The above is basically what I coded. I was slightly wrong about bswap;
nonetheless, it is still able to do 2 iterations in 2 instructions and 1 cycle.
I am not so sure that a 64-bit machine word will really change the efficiency of
these sorts of algorithms. One of the advantages of 32-bitness here is your
reverse64 which uses two reverse32 calls. It is possible to schedule most of the
32-bit stuff to get the second one almost free.
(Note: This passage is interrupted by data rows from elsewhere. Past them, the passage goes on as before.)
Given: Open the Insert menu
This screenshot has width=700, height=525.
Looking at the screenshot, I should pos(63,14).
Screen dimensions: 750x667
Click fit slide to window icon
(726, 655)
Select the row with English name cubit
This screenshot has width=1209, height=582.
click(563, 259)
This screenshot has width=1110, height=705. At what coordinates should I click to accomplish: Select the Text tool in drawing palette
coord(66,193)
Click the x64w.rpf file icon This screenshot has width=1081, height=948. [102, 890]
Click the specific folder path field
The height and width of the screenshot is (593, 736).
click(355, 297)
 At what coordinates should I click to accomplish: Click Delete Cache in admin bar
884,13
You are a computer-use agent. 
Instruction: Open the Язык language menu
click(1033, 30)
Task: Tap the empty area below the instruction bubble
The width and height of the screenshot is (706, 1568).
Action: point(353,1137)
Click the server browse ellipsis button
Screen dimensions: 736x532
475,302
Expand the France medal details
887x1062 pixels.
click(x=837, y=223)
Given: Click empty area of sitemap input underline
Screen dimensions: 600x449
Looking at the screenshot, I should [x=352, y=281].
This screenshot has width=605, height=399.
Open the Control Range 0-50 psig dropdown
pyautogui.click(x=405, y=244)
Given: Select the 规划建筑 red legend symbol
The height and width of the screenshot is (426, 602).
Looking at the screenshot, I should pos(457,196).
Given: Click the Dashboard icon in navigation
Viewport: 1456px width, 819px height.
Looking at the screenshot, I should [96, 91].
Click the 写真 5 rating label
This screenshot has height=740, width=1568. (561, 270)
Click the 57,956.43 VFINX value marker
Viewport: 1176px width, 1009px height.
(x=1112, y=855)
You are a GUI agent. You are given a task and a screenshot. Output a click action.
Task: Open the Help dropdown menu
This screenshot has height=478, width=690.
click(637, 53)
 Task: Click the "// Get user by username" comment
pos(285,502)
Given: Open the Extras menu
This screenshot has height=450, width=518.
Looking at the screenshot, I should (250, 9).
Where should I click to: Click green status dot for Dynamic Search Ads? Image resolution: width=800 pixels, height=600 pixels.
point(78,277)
The swap itself is cheaper than
the equivalent swap x.a[1] and x.a[0]
Lots of stalls here, runs in 18 cycles (former iterations were faster):
uint64 my_rev(uint64 n)
{
_asm
{
; Input edx:eax
; Output edx:eax
bswap eax
bswap edx
mov ecx, eax
mov eax, edx
mov esi, 0x0F0F0F0F
mov edx, ecx
shr ecx, 4
and edx, esi
and ecx, esi
shl edx, 4
or edx, ecx
mov ebx, eax
shr eax, 4
and ebx, esi
and eax, esi
shl ebx, 4
or eax, ebx
mov esi, 0x33333333
mov ecx, edx
shr ecx, 2
and edx, esi
and ecx, esi
lea edx, [edx*4+ecx]
mov ebx, eax
shr eax, 2
and ebx, esi
and eax, esi
lea eax, [ebx*4+eax]
mov esi, 0x55555555
mov ecx, edx
shr ecx, 1
and edx, esi
and ecx, esi
lea edx, [edx*2+ecx]
mov ebx, eax
shr eax, 1
and ebx, esi
and eax, esi
lea eax, [ebx*2+eax]
mov DWORD PTR [n+4], eax
mov DWORD PTR [n], edx
}
return n;
}
Lots of weirdness, as usual. Instructions with no dependencies aren't executing
in the same cycle. I posted known-good, sub-optimal code because I don't have
time to meticulously scan this and fix it. This executed in 20 clocks; I've had
as low as 17, and I'm pretty sure it could be faster.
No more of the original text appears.